I am leading one of the software development teams in a company. We are completely responsible for a technical side of our product (development/QA) that we've been developing for ~3 years. My company hired IT consultancy services some time ago. I was informed that the consultant will be managing the project on a senior technology level, in order to replace the former technical manager who moved to another department. Recently these things happened:
- Consultants requested access to our source code.
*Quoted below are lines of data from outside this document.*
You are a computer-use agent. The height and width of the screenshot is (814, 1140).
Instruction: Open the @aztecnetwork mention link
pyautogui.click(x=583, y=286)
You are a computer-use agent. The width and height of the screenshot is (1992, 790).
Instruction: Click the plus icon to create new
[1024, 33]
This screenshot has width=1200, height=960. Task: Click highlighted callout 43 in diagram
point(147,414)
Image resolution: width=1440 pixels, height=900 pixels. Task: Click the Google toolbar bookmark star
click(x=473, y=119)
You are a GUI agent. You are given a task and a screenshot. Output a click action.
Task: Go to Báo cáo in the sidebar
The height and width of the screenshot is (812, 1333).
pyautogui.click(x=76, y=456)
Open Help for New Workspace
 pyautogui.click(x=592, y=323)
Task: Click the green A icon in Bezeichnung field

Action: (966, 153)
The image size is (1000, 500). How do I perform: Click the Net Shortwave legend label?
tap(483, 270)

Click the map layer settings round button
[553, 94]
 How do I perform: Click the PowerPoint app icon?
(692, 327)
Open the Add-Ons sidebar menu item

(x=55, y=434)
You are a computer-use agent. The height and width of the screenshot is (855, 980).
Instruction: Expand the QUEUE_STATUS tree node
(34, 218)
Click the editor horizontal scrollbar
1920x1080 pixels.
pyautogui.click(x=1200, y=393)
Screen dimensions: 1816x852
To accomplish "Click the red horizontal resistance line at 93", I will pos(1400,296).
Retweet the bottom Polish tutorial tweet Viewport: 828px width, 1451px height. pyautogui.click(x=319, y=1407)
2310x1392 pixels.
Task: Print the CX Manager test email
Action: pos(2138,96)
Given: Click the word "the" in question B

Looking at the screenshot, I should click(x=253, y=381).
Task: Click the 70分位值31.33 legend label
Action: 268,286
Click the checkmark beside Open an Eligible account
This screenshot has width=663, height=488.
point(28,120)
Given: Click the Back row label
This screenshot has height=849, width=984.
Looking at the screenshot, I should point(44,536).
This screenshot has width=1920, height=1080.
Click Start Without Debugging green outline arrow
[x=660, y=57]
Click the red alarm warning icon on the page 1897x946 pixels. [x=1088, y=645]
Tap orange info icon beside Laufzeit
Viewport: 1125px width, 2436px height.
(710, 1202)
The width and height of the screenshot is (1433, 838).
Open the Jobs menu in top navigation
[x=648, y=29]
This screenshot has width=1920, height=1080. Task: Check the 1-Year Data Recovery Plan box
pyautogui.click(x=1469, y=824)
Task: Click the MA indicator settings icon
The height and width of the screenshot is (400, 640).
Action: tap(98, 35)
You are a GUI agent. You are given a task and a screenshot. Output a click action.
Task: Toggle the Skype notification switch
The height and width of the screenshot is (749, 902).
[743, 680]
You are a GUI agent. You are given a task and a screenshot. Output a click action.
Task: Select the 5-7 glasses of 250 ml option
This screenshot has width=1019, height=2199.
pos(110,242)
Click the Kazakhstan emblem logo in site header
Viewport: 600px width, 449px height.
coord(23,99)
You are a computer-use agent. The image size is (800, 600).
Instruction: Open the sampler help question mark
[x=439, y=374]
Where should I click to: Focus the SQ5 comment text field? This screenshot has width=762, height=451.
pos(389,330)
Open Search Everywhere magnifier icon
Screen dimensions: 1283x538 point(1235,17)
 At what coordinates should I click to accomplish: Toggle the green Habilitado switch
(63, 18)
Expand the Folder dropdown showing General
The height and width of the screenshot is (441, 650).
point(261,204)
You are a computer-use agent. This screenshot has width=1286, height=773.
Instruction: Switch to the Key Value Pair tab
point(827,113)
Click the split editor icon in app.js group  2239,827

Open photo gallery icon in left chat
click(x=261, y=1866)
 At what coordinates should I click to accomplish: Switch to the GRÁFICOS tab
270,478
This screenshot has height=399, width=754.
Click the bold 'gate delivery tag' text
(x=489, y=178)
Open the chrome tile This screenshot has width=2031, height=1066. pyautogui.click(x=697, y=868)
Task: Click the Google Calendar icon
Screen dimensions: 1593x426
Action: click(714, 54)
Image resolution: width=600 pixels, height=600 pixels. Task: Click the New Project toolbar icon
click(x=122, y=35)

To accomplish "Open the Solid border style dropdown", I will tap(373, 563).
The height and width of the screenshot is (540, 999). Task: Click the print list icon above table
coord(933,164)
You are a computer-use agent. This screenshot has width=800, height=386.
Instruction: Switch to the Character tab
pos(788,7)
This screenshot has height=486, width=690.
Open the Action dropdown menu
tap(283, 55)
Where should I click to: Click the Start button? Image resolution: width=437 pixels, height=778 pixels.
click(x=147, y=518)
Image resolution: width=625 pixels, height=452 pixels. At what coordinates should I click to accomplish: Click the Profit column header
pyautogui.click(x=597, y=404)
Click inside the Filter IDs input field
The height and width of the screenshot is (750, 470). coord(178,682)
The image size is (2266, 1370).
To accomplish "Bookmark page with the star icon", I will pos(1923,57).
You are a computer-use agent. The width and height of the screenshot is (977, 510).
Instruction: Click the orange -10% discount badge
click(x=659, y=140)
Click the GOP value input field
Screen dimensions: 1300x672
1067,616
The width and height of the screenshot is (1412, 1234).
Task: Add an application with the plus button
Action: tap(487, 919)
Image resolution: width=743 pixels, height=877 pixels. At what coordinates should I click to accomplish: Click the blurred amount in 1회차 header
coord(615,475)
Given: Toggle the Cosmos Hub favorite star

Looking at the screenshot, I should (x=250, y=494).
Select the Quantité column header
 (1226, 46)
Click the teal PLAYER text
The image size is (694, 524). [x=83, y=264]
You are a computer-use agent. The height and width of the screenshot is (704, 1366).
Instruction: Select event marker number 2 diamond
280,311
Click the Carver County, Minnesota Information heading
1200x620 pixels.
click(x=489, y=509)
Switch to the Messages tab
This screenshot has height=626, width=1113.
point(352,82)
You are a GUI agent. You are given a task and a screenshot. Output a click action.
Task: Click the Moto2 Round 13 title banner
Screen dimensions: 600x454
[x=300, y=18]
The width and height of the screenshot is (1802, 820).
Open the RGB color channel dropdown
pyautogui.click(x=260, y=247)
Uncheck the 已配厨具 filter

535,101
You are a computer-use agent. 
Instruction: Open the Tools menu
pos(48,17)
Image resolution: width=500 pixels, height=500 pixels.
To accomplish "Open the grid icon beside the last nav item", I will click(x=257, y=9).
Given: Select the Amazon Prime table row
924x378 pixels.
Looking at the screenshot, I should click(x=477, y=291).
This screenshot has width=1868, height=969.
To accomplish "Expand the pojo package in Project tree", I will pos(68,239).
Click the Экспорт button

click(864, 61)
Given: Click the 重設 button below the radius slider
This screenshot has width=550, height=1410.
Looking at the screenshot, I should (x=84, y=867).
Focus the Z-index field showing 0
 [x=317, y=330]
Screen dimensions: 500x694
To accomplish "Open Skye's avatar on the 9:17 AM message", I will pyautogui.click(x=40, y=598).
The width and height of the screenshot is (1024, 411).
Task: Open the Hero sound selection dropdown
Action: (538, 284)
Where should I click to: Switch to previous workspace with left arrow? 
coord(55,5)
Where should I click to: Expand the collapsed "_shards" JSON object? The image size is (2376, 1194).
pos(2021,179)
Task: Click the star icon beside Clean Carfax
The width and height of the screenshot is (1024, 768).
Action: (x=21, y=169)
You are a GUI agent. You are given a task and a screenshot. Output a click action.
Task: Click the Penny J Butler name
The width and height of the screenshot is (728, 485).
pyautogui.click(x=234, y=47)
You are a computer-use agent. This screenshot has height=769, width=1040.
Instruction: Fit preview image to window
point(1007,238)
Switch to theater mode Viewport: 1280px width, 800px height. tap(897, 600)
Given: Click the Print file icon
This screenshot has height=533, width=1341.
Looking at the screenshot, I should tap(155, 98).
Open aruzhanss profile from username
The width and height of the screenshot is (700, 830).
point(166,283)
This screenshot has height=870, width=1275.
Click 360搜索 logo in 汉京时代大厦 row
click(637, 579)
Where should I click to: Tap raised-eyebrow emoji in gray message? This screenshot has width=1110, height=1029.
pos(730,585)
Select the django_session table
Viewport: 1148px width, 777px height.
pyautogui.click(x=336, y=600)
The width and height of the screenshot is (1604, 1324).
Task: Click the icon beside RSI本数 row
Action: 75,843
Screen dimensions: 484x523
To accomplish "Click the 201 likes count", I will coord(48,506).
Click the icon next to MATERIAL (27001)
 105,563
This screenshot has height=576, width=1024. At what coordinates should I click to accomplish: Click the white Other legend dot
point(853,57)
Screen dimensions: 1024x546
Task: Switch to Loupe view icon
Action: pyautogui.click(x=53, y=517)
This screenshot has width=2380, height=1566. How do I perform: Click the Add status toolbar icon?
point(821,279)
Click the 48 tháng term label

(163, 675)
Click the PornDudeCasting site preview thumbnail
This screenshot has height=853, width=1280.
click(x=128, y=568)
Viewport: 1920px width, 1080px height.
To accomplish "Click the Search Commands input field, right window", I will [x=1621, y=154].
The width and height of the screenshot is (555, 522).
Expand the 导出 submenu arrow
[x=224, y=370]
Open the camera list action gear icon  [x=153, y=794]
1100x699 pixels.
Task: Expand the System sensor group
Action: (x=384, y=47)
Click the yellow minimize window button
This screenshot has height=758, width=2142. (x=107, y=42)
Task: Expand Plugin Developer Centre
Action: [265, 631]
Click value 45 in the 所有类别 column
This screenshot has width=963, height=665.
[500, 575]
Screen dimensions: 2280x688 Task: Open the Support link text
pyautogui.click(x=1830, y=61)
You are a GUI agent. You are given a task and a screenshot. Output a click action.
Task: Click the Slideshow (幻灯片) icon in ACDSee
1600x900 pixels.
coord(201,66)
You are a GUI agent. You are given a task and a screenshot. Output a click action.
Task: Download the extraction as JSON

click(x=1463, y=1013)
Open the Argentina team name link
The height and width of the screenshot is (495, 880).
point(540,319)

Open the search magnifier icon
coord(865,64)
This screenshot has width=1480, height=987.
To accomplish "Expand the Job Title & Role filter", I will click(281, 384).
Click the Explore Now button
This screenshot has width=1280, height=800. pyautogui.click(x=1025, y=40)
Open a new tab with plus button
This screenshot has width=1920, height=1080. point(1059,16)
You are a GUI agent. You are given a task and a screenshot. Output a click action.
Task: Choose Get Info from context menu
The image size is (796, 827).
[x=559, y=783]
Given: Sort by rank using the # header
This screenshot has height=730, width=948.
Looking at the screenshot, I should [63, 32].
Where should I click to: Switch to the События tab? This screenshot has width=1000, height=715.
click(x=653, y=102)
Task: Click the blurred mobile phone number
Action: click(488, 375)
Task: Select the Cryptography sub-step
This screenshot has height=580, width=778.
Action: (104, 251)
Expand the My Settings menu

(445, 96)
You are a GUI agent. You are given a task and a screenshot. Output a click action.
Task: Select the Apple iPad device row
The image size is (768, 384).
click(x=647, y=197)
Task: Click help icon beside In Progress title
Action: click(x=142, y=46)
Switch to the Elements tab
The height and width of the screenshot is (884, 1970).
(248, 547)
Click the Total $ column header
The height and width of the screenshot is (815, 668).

- we noticed in one of shared calendars that our product was demoed to a third-party outsource company. We asked our management about it, received a reply that it was a sales demo
- a person with a generic Gmail address requested access to a QA document in our Google docs. We looked up that person's name at LinkedIn, two of the three matches work for the above-mentioned outsource company. Again we asked our management if this a security breach - no reply yet
- my team members noticed that somebody is using consultant's credentials to access our system, and the IP addresses match the ones used by - guess - the outsource company (
whois
data)
We were not explicitly communicated about any third-party companies testing/studying our system. I clearly realize that my company owns all of the source code and projects, and no one is obliged to notify me or my team about strategic decisions. Still, there is a conflict here between business interest (not letting people know so that not to undermine development progress) and team's interest (actually knowing in advance so that to e.g. start looking for another job).
Now my question is: is it ethical/professional to explicitly ask the management about these activities, basically clearly letting them know that we are aware of it and would have preferred to have been informed earlier?